What the task requires: Reproduce every line of the entries below word for word, leaving out the pictures.
==== Data shown ====
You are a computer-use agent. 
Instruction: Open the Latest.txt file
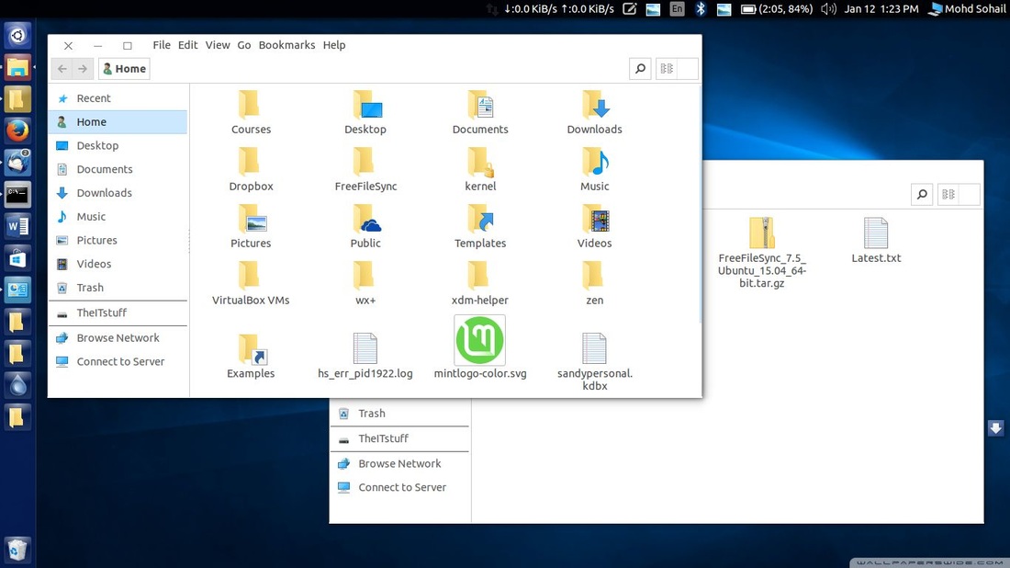click(x=875, y=233)
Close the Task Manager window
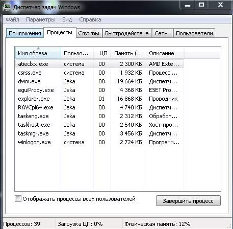The image size is (233, 229). [x=220, y=5]
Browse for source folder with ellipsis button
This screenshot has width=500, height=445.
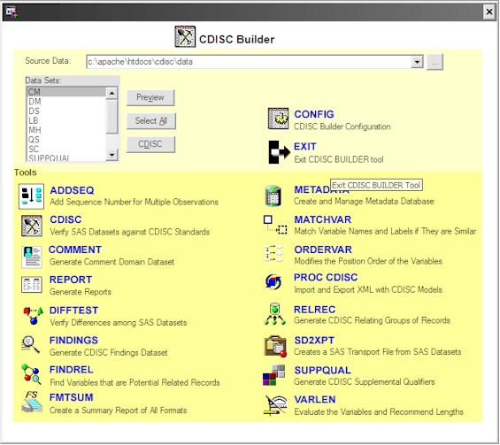tap(435, 62)
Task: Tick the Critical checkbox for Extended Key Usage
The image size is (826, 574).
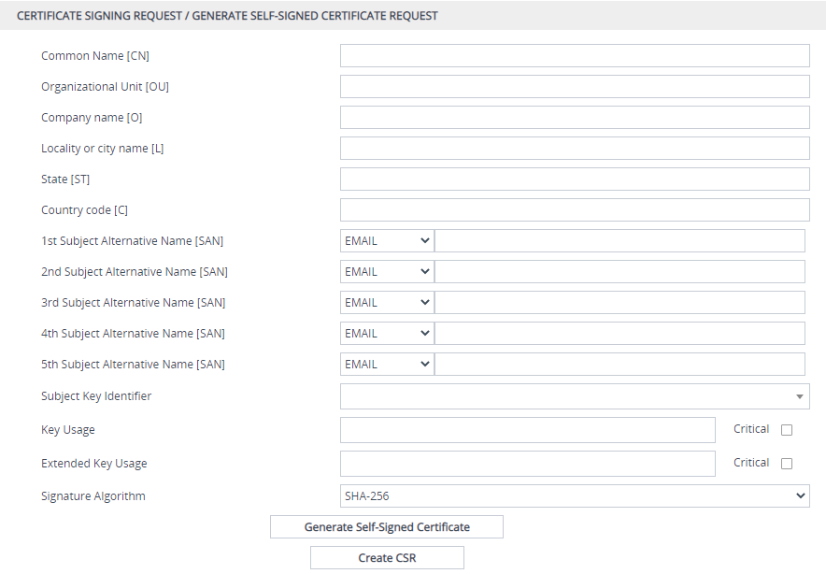Action: click(x=787, y=464)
====
Written answer:
You are a computer-use agent. 
Instruction: Open the Latest.txt file
click(x=875, y=233)
Close the Task Manager window
The image size is (233, 229). [x=220, y=5]
Browse for source folder with ellipsis button
This screenshot has width=500, height=445.
tap(435, 62)
Task: Tick the Critical checkbox for Extended Key Usage
The image size is (826, 574).
Action: click(x=787, y=464)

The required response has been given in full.